Perhaps the mechanism is not so simple.

Karl the Landgrave is on record as saying that the secret of the wheel was so simple a carpenter's apprentice could make one, if he was allowed a little time to study it.

In the eighteenth century skilled  craftsmen traditionally employed children from a young age, 12 or 13 usually, but sometimes as young as 7.  They were indentured in a legal document  which bound the child to the master for seven years or more.  He provided board and lodging in return for free labour and also provided skill training which would ultimately permit the apprentice, upon leaving his master's employment, to set up on his own in a similar craft.

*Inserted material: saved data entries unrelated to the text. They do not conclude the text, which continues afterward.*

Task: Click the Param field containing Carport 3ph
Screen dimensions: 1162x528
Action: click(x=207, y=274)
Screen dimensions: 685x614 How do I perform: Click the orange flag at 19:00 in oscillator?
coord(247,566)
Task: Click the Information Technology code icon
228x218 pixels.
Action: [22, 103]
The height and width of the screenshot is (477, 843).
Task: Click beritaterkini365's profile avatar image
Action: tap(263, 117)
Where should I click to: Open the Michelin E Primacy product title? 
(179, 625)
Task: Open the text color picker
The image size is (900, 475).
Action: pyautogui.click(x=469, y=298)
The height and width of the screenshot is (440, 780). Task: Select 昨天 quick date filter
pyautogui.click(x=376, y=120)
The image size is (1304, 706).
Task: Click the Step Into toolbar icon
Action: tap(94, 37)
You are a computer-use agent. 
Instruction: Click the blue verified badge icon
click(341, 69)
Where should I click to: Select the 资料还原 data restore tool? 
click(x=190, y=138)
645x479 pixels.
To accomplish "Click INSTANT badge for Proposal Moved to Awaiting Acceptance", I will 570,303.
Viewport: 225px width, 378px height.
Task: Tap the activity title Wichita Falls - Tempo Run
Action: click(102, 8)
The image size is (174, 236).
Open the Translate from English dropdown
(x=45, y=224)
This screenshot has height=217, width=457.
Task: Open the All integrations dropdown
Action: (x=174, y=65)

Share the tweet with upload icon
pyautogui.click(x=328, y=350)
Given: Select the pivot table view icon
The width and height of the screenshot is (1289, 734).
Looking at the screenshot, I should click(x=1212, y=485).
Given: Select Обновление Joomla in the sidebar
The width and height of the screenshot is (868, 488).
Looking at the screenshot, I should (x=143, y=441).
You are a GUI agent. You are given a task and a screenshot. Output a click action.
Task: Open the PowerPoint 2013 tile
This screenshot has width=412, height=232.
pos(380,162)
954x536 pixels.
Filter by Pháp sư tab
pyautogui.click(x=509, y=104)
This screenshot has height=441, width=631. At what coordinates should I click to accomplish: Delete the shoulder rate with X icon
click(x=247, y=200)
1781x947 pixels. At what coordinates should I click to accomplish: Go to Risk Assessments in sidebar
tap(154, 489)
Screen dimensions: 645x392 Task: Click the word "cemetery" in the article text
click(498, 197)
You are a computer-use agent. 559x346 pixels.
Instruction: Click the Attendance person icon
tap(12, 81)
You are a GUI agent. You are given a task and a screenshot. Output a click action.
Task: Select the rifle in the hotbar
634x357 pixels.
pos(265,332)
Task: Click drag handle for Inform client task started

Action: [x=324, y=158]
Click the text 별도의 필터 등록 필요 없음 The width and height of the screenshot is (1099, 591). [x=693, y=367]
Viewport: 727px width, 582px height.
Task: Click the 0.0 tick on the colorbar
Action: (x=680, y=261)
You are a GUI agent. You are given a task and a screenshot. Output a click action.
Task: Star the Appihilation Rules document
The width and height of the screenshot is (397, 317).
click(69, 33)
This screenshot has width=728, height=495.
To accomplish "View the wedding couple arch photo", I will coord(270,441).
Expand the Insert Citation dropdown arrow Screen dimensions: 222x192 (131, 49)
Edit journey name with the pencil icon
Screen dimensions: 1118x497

So in Germany at that time the freed apprentice would usually have acquired all the necessary skills to operate successfully, by the age of about 21.

I think that Karl's words might have given the impression that the skill required to reproduce Bessler's wheel was scarcely higher than that possessed by the ordinary person in the street.  He was a ruler, a statesman and a politician and therefore commented in front of others of a similar standing, and chose his words carefully, knowing they would probably be reported by visiting dignitaries. 

I think he would have responded to questions about Bessler's wheel as noncommittally as possible and when asked how complicated the wheel was, would have considered his response in his customarily careful manner.  So, he chose to use an apprentice as an example, that being of less experience than a freed carpenter; less experience but still with four or five years expertise to back him in his  in attempt to copy the wheel.

I saw a documentary on child labour recently, and the skill demonstrated by kids as young as nine or ten in assembling electrical items, polishing gems, extracting precious metals from scrap electronics was eye-opening.  I see no reason to support the notion that, just because Karl appeared to be slightly denigrating about how simple the mechanisms were, should not fool us into thinking the secret to assembling Bessler's wheel would be easy and not involved complex configurations.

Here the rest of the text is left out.